The story of Serifos

The Castle is a fortified village, built in the 1430s by Venetian lords known as terzieri. Even in the half-light, the village felt watchful and slightly uneasy. After the Byzantine Empire fell in the early 1200s, Venetian families ruled the island with an iron fist (and an iron mine!) until the Ottomans moved in around 1566. It was a tough time for Serifos’ locals. The lords were harsh, and prone to inter-family conflict, and conditions in the island’s iron mines were brutal. Serifos had been doing it tough for a while by then. During the Roman imperial period, Serifos was a place of exile, somewhere the empire sent people it didn’t want to deal with.

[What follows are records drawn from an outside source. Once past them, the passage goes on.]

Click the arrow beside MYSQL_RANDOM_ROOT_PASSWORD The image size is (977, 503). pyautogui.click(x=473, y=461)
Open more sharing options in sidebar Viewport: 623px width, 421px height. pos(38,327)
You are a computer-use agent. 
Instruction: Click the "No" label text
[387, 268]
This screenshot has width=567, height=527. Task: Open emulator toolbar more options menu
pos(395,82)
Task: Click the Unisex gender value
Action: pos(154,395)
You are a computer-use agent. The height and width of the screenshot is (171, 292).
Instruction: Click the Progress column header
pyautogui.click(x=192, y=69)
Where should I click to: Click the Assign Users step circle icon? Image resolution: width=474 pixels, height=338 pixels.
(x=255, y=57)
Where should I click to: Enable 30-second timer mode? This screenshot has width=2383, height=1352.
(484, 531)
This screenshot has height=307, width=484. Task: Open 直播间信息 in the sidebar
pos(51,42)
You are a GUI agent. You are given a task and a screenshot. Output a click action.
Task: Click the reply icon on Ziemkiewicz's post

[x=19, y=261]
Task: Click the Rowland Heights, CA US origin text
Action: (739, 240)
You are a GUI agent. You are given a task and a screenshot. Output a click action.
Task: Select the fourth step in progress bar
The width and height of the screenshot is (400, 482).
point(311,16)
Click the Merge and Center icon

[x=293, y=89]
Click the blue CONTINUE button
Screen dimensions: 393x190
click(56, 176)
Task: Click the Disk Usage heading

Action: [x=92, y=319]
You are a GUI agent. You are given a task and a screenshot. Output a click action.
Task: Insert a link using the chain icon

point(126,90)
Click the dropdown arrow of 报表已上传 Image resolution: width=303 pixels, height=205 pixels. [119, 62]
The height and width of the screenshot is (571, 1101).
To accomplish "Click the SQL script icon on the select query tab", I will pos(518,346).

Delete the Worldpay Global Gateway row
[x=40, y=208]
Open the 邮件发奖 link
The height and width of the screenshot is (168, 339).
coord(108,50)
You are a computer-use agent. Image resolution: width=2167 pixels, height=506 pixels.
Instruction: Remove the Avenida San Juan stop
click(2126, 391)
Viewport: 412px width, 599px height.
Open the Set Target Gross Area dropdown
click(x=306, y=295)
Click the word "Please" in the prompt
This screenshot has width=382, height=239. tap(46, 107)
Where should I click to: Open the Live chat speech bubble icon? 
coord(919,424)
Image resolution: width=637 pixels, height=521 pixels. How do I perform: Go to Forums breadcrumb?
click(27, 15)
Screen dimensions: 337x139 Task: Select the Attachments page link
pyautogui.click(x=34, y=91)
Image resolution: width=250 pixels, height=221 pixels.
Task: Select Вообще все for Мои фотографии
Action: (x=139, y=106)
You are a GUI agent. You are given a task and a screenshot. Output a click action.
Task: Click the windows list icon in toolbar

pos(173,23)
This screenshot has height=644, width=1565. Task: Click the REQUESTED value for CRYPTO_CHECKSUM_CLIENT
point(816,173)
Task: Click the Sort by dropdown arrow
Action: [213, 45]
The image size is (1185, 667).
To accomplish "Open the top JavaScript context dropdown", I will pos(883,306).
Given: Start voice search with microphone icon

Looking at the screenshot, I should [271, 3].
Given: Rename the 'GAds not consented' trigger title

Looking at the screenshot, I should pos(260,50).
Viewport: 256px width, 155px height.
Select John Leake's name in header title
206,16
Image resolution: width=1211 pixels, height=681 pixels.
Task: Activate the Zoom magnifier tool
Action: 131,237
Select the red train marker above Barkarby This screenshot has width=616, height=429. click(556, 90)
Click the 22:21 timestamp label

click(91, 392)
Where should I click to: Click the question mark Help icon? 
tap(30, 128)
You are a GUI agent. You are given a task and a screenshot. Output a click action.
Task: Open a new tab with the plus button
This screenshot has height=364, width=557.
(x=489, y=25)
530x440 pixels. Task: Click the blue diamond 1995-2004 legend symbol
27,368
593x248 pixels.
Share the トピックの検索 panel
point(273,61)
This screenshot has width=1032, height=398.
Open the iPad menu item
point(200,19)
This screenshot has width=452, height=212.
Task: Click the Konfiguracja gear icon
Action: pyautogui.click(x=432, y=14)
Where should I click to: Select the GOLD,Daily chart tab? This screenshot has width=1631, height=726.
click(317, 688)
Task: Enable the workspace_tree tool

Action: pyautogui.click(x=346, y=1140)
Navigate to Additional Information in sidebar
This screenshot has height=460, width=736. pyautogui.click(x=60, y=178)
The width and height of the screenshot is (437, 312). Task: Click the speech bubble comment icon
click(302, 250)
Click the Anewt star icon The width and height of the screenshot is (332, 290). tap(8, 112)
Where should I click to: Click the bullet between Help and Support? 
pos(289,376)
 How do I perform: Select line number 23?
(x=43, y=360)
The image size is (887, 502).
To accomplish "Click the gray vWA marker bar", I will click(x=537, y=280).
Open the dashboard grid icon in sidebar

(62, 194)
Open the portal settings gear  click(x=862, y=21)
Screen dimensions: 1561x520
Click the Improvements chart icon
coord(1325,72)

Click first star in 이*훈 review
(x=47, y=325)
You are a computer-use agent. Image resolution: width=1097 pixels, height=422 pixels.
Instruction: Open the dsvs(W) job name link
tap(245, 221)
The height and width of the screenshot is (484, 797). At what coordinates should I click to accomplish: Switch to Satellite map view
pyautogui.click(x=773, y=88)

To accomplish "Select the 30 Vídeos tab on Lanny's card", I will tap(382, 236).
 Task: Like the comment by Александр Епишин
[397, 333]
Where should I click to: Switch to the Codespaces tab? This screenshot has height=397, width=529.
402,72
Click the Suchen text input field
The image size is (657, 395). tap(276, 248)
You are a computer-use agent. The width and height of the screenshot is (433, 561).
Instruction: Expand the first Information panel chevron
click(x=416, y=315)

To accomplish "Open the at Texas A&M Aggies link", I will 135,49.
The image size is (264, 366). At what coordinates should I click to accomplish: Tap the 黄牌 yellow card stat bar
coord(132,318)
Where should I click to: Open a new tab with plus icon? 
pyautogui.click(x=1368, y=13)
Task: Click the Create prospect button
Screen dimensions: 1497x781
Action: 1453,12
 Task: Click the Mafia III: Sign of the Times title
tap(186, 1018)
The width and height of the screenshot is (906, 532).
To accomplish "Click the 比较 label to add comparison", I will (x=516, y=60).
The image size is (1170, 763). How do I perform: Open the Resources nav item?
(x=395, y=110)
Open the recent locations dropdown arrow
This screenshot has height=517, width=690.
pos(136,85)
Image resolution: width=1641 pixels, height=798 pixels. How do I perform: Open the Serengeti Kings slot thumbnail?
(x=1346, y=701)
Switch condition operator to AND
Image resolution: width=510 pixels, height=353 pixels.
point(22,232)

I didn’t go to Serifos in exile, or for its architectural or economic history. I went for Medusa. 

Caravaggio's Medusa

OG victim blaming

Medusa was a Gorgon in Greek mythology. You’ve probably heard of her: wild snake hair, a powerful gaze that turned people to stone. Angry gal. For hundreds of years, people have put Medusa on the front of their boats as a shield. She has come to symbolise power and protection, because according to maritime logic, she’s so ugly she keeps the evil away.

But Medusa wasn’t always ugly. She was once a beautiful young maiden; a priestess of Athena, committed to a life of chastity. That is, until Poseidon, god of the sea, got a look at her and had his way with her in Athena’s temple.

When Athena found out the holy vibes of her chaste temple had been compromised, she was furious. At Poseidon? No. Athena punished Medusa by turning her into a monster, installing the stone-turning glare and banishing her.

Not satisfied, Athena later eggs on the demigod Perseus, son of Zeus and slayer of monsters, to kill Medusa, equipping him with a shield and a mirror to avoid stony transformation. Perseus takes the bait and chops Medusa’s head off, bringing it to the island to Serifos to show it off and use it for protection. 

Medusa isn’t a monster story. It's a story about how we reframe reality and turn women into demons instead of holding men accountable for their behaviour.